Rabu, 13 Maret 2019 Lukas 21:34-22:6 MAWAS DIRI Ungkatangkinni Kale
Rabu, 13 Maret 2019 Lukas 21:34-22:6
MAWAS DIRI
Ungkatangkinni Kale
Mawas diri merupakan tindakan jujur dan selalu mengintrospeksi diri sendiri agar tidak melakukan kesalahan dalam kehidupan ini. Apakah kita menyadari sebagai anak-anak Tuhan bahwa kita adalah “orang-orang yang selalu mawas diri”, karena memiliki “cermin hidup” sebagai panduan hidup, yakni Firman Tuhan? Ketekunan membaca, mendengar dan merenungkan firman-Nya mengarahkan kita untuk selalu mengintrospeksi diri terkait dengan kekudusan hidup di hadapan Tuhan.

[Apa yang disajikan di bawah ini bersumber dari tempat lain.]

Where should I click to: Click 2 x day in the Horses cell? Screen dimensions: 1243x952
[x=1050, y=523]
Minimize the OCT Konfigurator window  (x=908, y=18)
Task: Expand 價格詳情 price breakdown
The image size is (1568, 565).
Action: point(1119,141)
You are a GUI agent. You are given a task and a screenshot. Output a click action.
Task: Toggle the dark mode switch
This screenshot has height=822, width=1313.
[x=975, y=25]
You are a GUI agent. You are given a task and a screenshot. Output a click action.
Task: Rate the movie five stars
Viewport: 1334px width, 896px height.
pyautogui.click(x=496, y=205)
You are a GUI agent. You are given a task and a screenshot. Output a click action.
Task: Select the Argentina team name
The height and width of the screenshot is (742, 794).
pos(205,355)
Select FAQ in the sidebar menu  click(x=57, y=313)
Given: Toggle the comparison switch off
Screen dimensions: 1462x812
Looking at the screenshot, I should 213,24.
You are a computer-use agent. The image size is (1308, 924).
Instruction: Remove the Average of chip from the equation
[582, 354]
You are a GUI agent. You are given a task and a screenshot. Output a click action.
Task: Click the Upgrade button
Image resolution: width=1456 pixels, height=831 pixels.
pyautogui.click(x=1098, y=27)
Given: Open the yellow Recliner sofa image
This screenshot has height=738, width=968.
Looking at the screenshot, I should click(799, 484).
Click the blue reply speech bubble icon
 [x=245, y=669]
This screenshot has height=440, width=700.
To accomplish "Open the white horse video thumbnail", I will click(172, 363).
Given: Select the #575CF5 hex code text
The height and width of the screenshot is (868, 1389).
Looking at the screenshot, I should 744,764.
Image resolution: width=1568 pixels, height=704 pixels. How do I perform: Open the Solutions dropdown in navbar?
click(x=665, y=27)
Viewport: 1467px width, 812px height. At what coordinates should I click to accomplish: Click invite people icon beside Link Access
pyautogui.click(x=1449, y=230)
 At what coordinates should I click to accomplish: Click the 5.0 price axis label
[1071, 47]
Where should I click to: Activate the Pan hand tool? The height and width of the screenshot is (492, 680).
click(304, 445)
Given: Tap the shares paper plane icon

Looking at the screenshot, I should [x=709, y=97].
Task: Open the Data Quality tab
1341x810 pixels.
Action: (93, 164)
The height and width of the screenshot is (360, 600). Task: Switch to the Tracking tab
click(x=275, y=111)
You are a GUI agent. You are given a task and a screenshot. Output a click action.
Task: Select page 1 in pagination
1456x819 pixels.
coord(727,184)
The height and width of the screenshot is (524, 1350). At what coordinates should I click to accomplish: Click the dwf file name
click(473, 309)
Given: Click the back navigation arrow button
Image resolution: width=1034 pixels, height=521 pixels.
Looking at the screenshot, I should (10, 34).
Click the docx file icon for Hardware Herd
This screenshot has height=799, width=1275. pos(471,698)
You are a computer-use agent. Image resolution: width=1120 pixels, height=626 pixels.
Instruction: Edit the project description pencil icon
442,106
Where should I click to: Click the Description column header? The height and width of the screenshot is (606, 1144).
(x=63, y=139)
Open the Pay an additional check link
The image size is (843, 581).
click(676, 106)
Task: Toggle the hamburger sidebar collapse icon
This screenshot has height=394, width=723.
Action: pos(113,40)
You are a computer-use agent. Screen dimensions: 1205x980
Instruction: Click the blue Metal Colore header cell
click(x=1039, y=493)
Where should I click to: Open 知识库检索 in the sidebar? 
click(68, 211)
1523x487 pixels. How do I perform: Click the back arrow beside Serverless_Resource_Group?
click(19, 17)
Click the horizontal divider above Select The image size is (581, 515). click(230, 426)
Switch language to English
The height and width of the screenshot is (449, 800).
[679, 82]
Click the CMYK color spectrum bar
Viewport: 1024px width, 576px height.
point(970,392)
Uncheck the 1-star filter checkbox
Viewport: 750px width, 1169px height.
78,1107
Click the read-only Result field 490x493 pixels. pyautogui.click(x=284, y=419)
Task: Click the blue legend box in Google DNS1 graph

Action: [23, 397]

Firman Tuhan selalu mengingatkan agar hidup tidak hanya terarah pada pemenuhan hasrat diri dan hal duniawi yang fana, “Jagalah dirimu, supaya hatimu jangan sarat oleh pesta pora dan kemabukan serta kepentingan-kepentingan duniawi” (ay. 34). Pesta pora, kemabukan dan mengutamakan kepentingan duniawi merupakan cara hidup yang mendatangkan dosa. Ketertarikan pada hal-hal duniawi dan fana adanya dialami juga Yudas Iskariot yang dirasuki iblis dan juga imam-imam kepala dan kepala-kepala pengawal Bait Allah, sehingga mereka berencana menyerahkan Yesus (Luk. 22:3-4). Yudas Iskariot tergiur dengan materi. Dalam rencana menyerahkan Yesus, ketika para imam-imam kepala dan kepala-kepala pengawal Bait Allah akan menyerahkan uang kepadanya, “Mereka sangat gembira dan bermufakat untuk memberikan sejumlah uang kepadanya” (Luk. 22:5).
Kepentingan diri sendiri dan mengutamakan kesenangan dunia merupakan cara-cara hidup yang sudah banyak menjerumuskan anak-anak Tuhan ke dalam dosa. Karena itu, Mawas Dirilah setiap saat dan tetap berdoa untuk mendapatkan penguatan dari-Nya, “Berjaga-jagalah senantiasa sambil berdoa, supaya kamu beroleh kekuatan untuk luput dari semua yang akan terjadi itu ...” (Luk. 21:36). Amin.